No. From a single CR3, the conversion displays one rendered photo as a static image for the duration you set. There is no panning, zoom, or animation, and the output carries no audio track — it is a silent, single-frame still inside an AVI container. If you upload several photos and choose "Merge images," they play back to back, but each frame is still a static image shown for its set duration, with no transitions between them.
Yes. A CR3 stores unprocessed sensor data (14-bit is typical for Canon raw), which is why you can recover highlights, shadows, and white balance long after the shot. To put the photo into a video, the converter renders it first — demosaicing the sensor data and baking in white balance, exposure, and tone. Once that rendered frame is inside the AVI, the latitude is gone, exactly as it would be in a JPEG. Keep your original .cr3 if you may still want to edit it.
MPEG-4 by default. AVI is a container, not a codec, so it has to carry an encoded video stream inside it; for AVI output this converter defaults to MPEG-4 Part 2 — the same MPEG-4 ASP family popularized by DivX and Xvid that AVI files have long carried. You can change it under "Show All Options" via the "Video Codec" dropdown, which lists other AVI-compatible choices. Because the source is a still photo, no audio stream is added.
Yes. The CR3 format uses Canon's crx codec, which can store either lossless raw or the smaller lossy C-RAW variant, and both are still CR3 files with the same kind of sensor payload as far as this conversion cares.
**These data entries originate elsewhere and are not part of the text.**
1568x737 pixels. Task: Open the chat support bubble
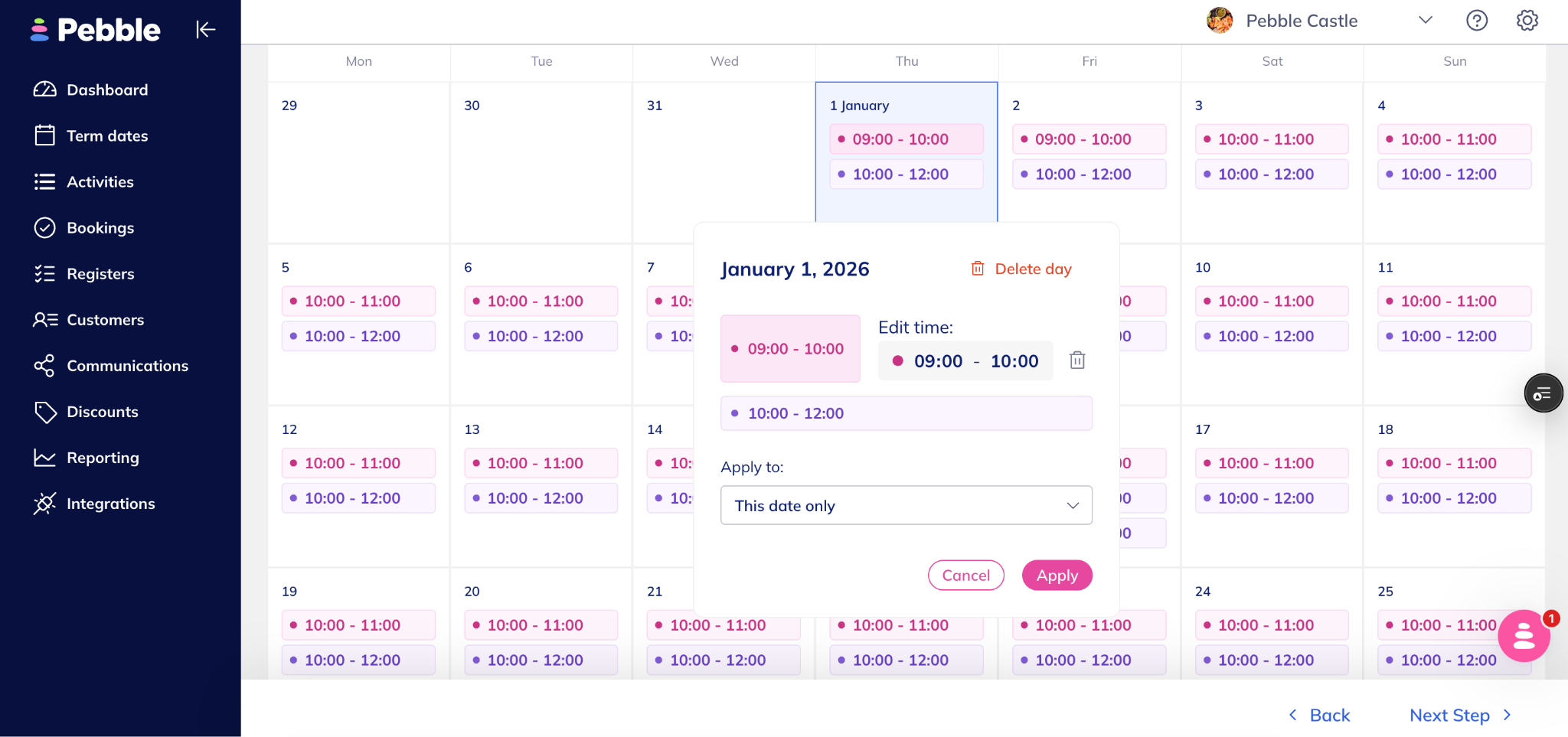[x=1523, y=636]
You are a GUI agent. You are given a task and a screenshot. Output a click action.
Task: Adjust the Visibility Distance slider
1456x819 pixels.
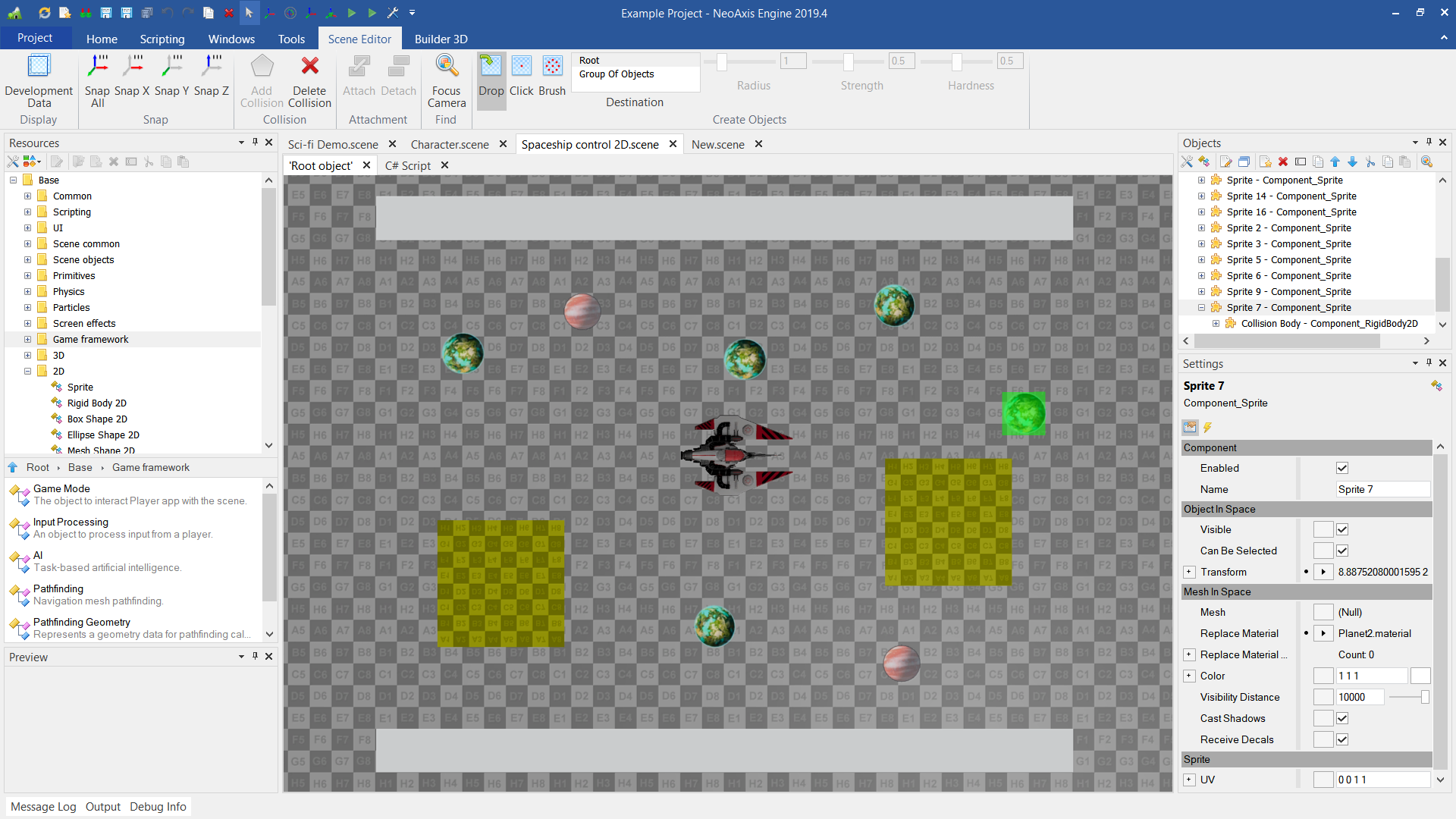(x=1425, y=697)
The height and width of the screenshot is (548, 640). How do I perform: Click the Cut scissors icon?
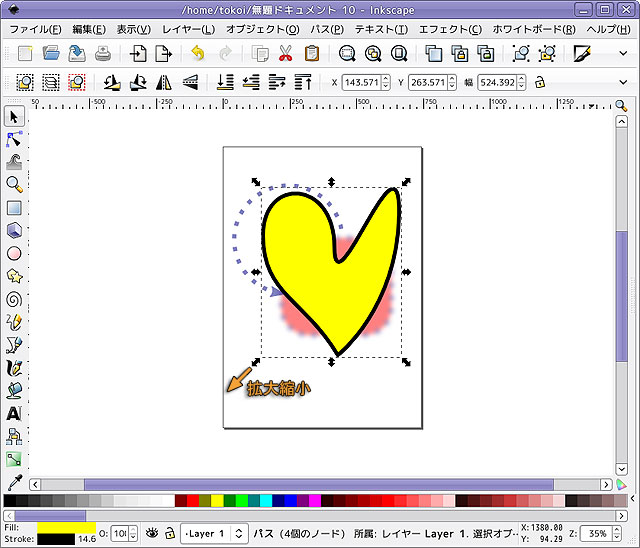click(x=286, y=53)
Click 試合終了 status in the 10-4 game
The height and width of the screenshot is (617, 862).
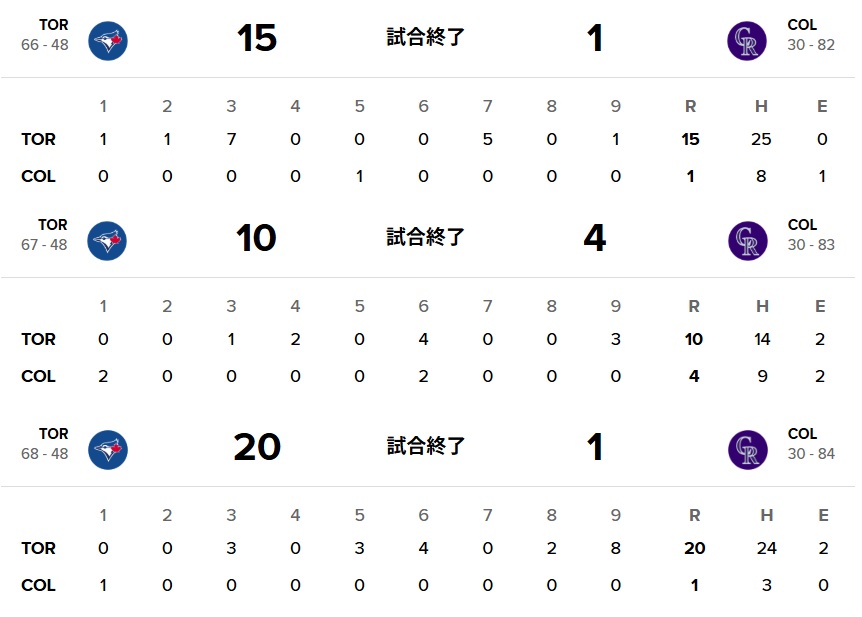426,238
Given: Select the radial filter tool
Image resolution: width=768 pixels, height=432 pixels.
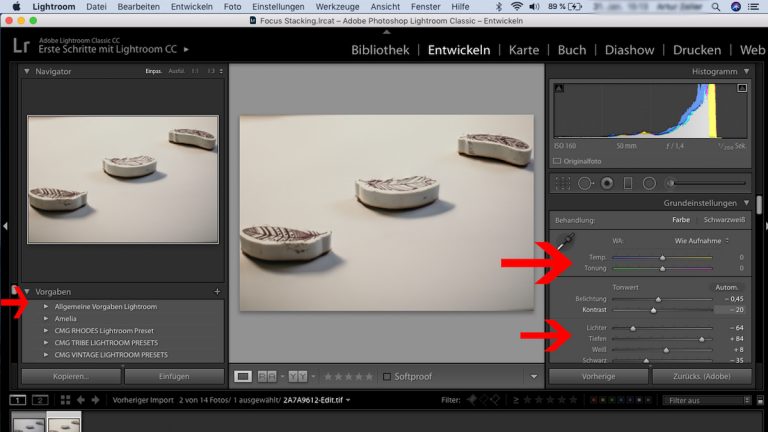Looking at the screenshot, I should 649,183.
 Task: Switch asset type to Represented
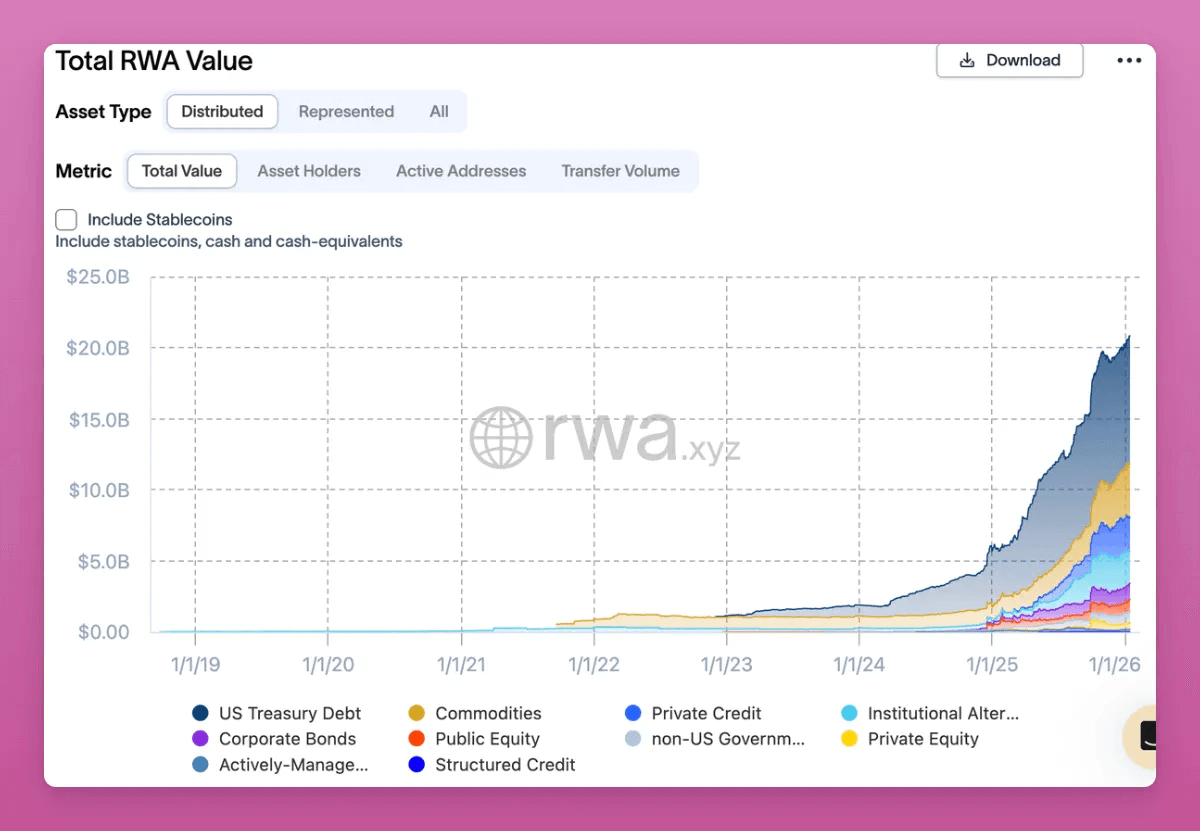pyautogui.click(x=346, y=112)
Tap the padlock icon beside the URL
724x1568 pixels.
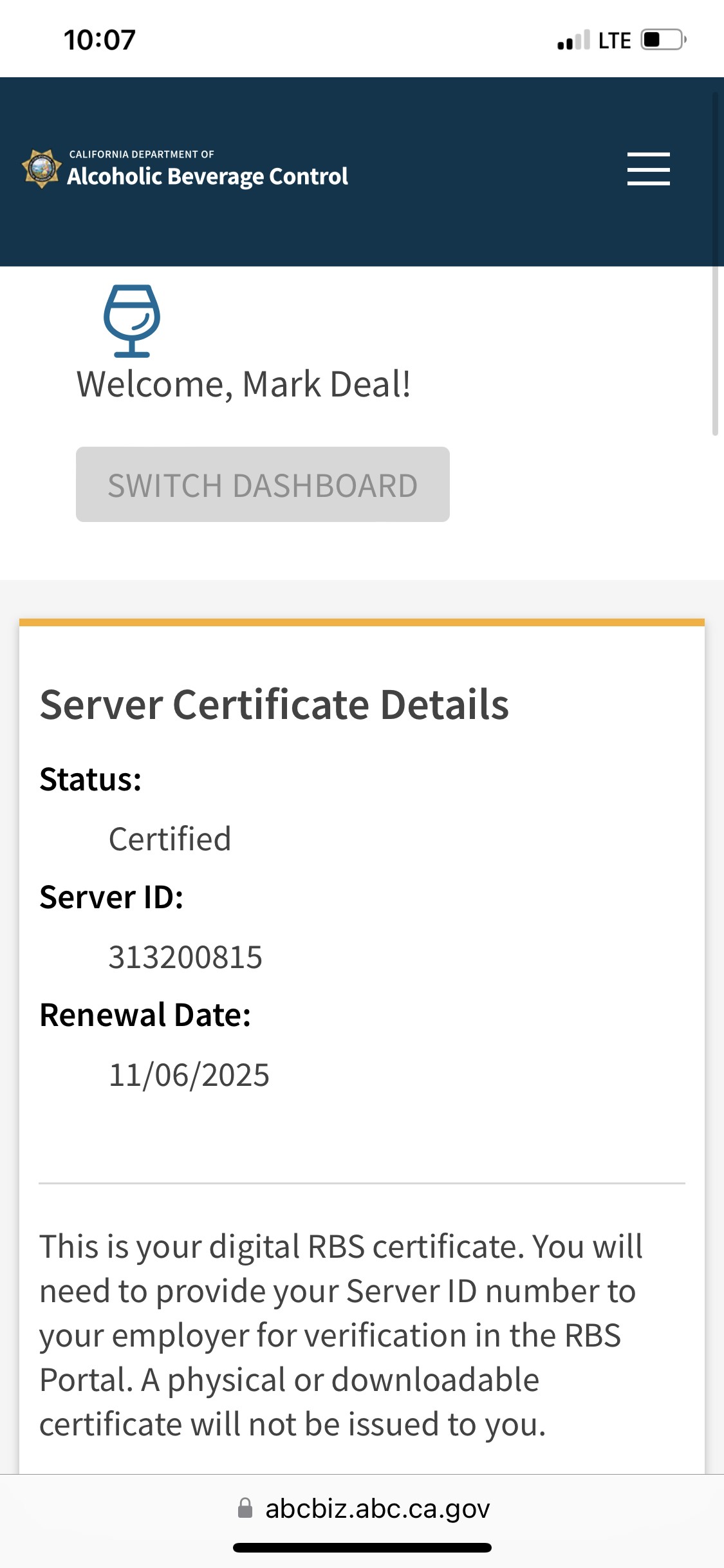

Either way the render flattens that data into a flat AVI frame, so the head-start difference between lossless and C-RAW does not survive into the output.
Choose by where the file will go. AVI dates to 1992 and is a legacy Microsoft container with higher overhead and no support for some modern compression features, so it makes sense only when a specific older tool, Windows editing workflow, or archive process expects that exact container. If you want a clip that plays on the widest range of phones, browsers, and editors, CR3 to MP4 is the safer video target. And if you only want a viewable picture rather than a video at all, CR3 to JPG is the right tool — far smaller, and supported everywhere.
In our testing, a single full-resolution CR3 held for 5 seconds at the "Very High" preset produced a small AVI, since a motionless MPEG-4 frame compresses heavily. Your file is uploaded over an encrypted connection, rendered and packaged into AVI on our servers, and deleted automatically a few hours after conversion — no sign-up, no watermark, never shared or made public. The main practical limit is upload size and time, since CR3 files often run tens of megabytes each, not your device.